_INPUT_

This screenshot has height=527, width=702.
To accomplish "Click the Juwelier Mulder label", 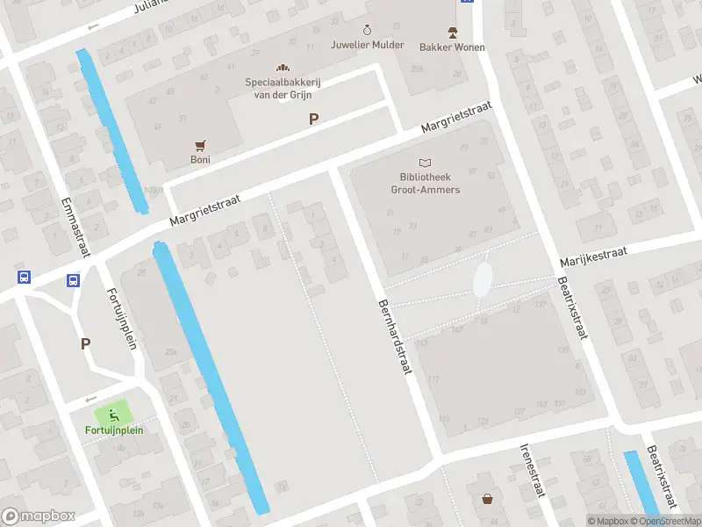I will point(368,45).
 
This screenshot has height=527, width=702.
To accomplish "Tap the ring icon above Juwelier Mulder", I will point(368,30).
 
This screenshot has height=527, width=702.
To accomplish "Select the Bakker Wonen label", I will point(452,47).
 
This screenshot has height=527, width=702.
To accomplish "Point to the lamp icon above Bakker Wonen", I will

_DO THIS_
Please pull out each line of the rows that contains the word "above", copying every such line in full.

_SOLUTION_
To accomplish "Tap the ring icon above Juwelier Mulder", I will point(368,30).
To accomplish "Point to the lamp icon above Bakker Wonen", I will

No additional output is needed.